* WORK TO BE COMPLETED
The reply should hold every record, copied exactly.

* DATA EXCERPTS

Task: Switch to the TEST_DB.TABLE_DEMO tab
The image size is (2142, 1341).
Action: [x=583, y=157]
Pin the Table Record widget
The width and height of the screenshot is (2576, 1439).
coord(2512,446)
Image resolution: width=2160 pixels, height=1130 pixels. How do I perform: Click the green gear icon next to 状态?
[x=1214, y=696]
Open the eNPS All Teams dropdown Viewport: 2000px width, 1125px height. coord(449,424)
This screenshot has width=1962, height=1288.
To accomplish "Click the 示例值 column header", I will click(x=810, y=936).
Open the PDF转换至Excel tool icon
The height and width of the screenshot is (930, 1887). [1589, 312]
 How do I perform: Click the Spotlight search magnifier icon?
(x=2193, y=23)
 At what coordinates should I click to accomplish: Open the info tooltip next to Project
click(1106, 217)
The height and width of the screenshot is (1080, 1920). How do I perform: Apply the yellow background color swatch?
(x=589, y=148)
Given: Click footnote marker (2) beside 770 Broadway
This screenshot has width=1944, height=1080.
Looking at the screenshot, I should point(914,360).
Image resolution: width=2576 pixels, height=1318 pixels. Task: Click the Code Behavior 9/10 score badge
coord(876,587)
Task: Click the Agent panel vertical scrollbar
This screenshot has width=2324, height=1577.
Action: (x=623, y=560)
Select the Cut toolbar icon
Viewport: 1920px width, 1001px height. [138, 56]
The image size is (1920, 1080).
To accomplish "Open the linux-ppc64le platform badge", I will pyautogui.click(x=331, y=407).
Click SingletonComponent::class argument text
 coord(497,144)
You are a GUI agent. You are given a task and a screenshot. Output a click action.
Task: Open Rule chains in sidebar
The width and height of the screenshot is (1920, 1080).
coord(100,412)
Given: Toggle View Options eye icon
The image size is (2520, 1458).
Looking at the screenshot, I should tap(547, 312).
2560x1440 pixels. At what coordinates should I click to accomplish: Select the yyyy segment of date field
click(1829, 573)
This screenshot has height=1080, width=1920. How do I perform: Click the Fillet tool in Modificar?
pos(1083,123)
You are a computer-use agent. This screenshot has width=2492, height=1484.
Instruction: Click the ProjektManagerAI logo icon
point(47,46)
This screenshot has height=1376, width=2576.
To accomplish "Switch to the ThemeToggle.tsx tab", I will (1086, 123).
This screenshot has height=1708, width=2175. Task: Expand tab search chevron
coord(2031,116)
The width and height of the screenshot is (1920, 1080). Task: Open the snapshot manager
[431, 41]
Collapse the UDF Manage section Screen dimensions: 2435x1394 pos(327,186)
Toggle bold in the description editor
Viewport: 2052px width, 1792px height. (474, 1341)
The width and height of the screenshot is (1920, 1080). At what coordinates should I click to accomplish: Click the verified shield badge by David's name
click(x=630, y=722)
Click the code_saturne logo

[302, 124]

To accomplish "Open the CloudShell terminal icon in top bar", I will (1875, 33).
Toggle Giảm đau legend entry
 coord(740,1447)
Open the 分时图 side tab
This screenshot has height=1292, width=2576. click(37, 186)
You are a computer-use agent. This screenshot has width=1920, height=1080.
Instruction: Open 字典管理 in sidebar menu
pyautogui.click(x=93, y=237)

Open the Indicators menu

* WORKED SOLUTION
Task: Switch to the TEST_DB.TABLE_DEMO tab
The image size is (2142, 1341).
Action: [x=583, y=157]
Pin the Table Record widget
The width and height of the screenshot is (2576, 1439).
coord(2512,446)
Image resolution: width=2160 pixels, height=1130 pixels. How do I perform: Click the green gear icon next to 状态?
[x=1214, y=696]
Open the eNPS All Teams dropdown Viewport: 2000px width, 1125px height. coord(449,424)
This screenshot has width=1962, height=1288.
To accomplish "Click the 示例值 column header", I will click(x=810, y=936).
Open the PDF转换至Excel tool icon
The height and width of the screenshot is (930, 1887). [1589, 312]
 How do I perform: Click the Spotlight search magnifier icon?
(x=2193, y=23)
 At what coordinates should I click to accomplish: Open the info tooltip next to Project
click(1106, 217)
The height and width of the screenshot is (1080, 1920). How do I perform: Apply the yellow background color swatch?
(x=589, y=148)
Given: Click footnote marker (2) beside 770 Broadway
This screenshot has width=1944, height=1080.
Looking at the screenshot, I should point(914,360).
Image resolution: width=2576 pixels, height=1318 pixels. Task: Click the Code Behavior 9/10 score badge
coord(876,587)
Task: Click the Agent panel vertical scrollbar
This screenshot has width=2324, height=1577.
Action: (x=623, y=560)
Select the Cut toolbar icon
Viewport: 1920px width, 1001px height. [138, 56]
The image size is (1920, 1080).
To accomplish "Open the linux-ppc64le platform badge", I will pyautogui.click(x=331, y=407).
Click SingletonComponent::class argument text
 coord(497,144)
You are a GUI agent. You are given a task and a screenshot. Output a click action.
Task: Open Rule chains in sidebar
The width and height of the screenshot is (1920, 1080).
coord(100,412)
Given: Toggle View Options eye icon
The image size is (2520, 1458).
Looking at the screenshot, I should tap(547, 312).
2560x1440 pixels. At what coordinates should I click to accomplish: Select the yyyy segment of date field
click(1829, 573)
This screenshot has height=1080, width=1920. How do I perform: Click the Fillet tool in Modificar?
pos(1083,123)
You are a computer-use agent. This screenshot has width=2492, height=1484.
Instruction: Click the ProjektManagerAI logo icon
point(47,46)
This screenshot has height=1376, width=2576.
To accomplish "Switch to the ThemeToggle.tsx tab", I will (1086, 123).
This screenshot has height=1708, width=2175. Task: Expand tab search chevron
coord(2031,116)
The width and height of the screenshot is (1920, 1080). Task: Open the snapshot manager
[431, 41]
Collapse the UDF Manage section Screen dimensions: 2435x1394 pos(327,186)
Toggle bold in the description editor
Viewport: 2052px width, 1792px height. (474, 1341)
The width and height of the screenshot is (1920, 1080). At what coordinates should I click to accomplish: Click the verified shield badge by David's name
click(x=630, y=722)
Click the code_saturne logo

[302, 124]

To accomplish "Open the CloudShell terminal icon in top bar", I will (1875, 33).
Toggle Giảm đau legend entry
 coord(740,1447)
Open the 分时图 side tab
This screenshot has height=1292, width=2576. click(37, 186)
You are a computer-use agent. This screenshot has width=1920, height=1080.
Instruction: Open 字典管理 in sidebar menu
pyautogui.click(x=93, y=237)

Open the Indicators menu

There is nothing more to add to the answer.